* What the task requires *
Copy out the entries exactly, from the first line to the last.
= = =
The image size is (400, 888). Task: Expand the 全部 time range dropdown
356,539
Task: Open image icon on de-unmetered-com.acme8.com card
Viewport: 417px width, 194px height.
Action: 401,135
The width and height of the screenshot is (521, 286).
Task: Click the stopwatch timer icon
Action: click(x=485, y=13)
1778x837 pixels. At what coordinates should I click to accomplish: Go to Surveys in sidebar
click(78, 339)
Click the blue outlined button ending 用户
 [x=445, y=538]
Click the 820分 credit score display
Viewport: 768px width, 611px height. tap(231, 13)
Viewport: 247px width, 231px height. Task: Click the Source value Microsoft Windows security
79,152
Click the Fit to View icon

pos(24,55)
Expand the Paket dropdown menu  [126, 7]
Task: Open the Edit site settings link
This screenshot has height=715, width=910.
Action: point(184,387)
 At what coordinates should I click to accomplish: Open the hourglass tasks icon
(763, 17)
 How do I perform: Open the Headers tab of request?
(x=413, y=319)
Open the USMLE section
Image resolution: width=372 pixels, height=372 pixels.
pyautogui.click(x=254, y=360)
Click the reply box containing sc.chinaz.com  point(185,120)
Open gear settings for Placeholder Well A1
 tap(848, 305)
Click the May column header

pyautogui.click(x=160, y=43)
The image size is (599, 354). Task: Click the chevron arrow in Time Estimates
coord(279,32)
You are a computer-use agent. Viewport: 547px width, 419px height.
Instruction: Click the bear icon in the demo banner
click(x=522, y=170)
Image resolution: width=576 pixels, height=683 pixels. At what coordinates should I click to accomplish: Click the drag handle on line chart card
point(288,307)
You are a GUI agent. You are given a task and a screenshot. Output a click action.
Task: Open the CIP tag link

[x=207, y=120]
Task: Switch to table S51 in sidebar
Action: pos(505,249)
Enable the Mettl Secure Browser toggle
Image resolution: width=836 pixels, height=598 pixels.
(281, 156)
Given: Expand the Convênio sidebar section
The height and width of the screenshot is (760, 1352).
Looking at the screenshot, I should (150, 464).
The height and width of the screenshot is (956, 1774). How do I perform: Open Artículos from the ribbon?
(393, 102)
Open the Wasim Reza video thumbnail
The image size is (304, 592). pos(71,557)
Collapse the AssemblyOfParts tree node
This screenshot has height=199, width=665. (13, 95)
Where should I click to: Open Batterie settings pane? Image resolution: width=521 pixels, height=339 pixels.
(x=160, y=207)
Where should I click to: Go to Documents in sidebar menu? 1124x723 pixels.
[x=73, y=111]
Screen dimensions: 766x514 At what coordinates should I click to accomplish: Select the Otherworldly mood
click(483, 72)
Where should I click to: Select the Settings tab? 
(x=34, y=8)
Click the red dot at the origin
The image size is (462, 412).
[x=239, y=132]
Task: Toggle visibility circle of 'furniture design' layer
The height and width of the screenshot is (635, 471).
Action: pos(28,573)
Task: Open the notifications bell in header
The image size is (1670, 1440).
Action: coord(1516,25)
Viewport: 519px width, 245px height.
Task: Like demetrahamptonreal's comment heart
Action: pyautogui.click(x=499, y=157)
= = =
* Written answer *
The image size is (400, 888). Task: Expand the 全部 time range dropdown
356,539
Task: Open image icon on de-unmetered-com.acme8.com card
Viewport: 417px width, 194px height.
Action: 401,135
The width and height of the screenshot is (521, 286).
Task: Click the stopwatch timer icon
Action: click(x=485, y=13)
1778x837 pixels. At what coordinates should I click to accomplish: Go to Surveys in sidebar
click(78, 339)
Click the blue outlined button ending 用户
 [x=445, y=538]
Click the 820分 credit score display
Viewport: 768px width, 611px height. tap(231, 13)
Viewport: 247px width, 231px height. Task: Click the Source value Microsoft Windows security
79,152
Click the Fit to View icon

pos(24,55)
Expand the Paket dropdown menu  [126, 7]
Task: Open the Edit site settings link
This screenshot has height=715, width=910.
Action: point(184,387)
 At what coordinates should I click to accomplish: Open the hourglass tasks icon
(763, 17)
 How do I perform: Open the Headers tab of request?
(x=413, y=319)
Open the USMLE section
Image resolution: width=372 pixels, height=372 pixels.
pyautogui.click(x=254, y=360)
Click the reply box containing sc.chinaz.com  point(185,120)
Open gear settings for Placeholder Well A1
 tap(848, 305)
Click the May column header

pyautogui.click(x=160, y=43)
The image size is (599, 354). Task: Click the chevron arrow in Time Estimates
coord(279,32)
You are a computer-use agent. Viewport: 547px width, 419px height.
Instruction: Click the bear icon in the demo banner
click(x=522, y=170)
Image resolution: width=576 pixels, height=683 pixels. At what coordinates should I click to accomplish: Click the drag handle on line chart card
point(288,307)
You are a GUI agent. You are given a task and a screenshot. Output a click action.
Task: Open the CIP tag link

[x=207, y=120]
Task: Switch to table S51 in sidebar
Action: pos(505,249)
Enable the Mettl Secure Browser toggle
Image resolution: width=836 pixels, height=598 pixels.
(281, 156)
Given: Expand the Convênio sidebar section
The height and width of the screenshot is (760, 1352).
Looking at the screenshot, I should (150, 464).
The height and width of the screenshot is (956, 1774). How do I perform: Open Artículos from the ribbon?
(393, 102)
Open the Wasim Reza video thumbnail
The image size is (304, 592). pos(71,557)
Collapse the AssemblyOfParts tree node
This screenshot has height=199, width=665. (13, 95)
Where should I click to: Open Batterie settings pane? Image resolution: width=521 pixels, height=339 pixels.
(x=160, y=207)
Where should I click to: Go to Documents in sidebar menu? 1124x723 pixels.
[x=73, y=111]
Screen dimensions: 766x514 At what coordinates should I click to accomplish: Select the Otherworldly mood
click(483, 72)
Where should I click to: Select the Settings tab? 
(x=34, y=8)
Click the red dot at the origin
The image size is (462, 412).
[x=239, y=132]
Task: Toggle visibility circle of 'furniture design' layer
The height and width of the screenshot is (635, 471).
Action: pos(28,573)
Task: Open the notifications bell in header
The image size is (1670, 1440).
Action: coord(1516,25)
Viewport: 519px width, 245px height.
Task: Like demetrahamptonreal's comment heart
Action: pyautogui.click(x=499, y=157)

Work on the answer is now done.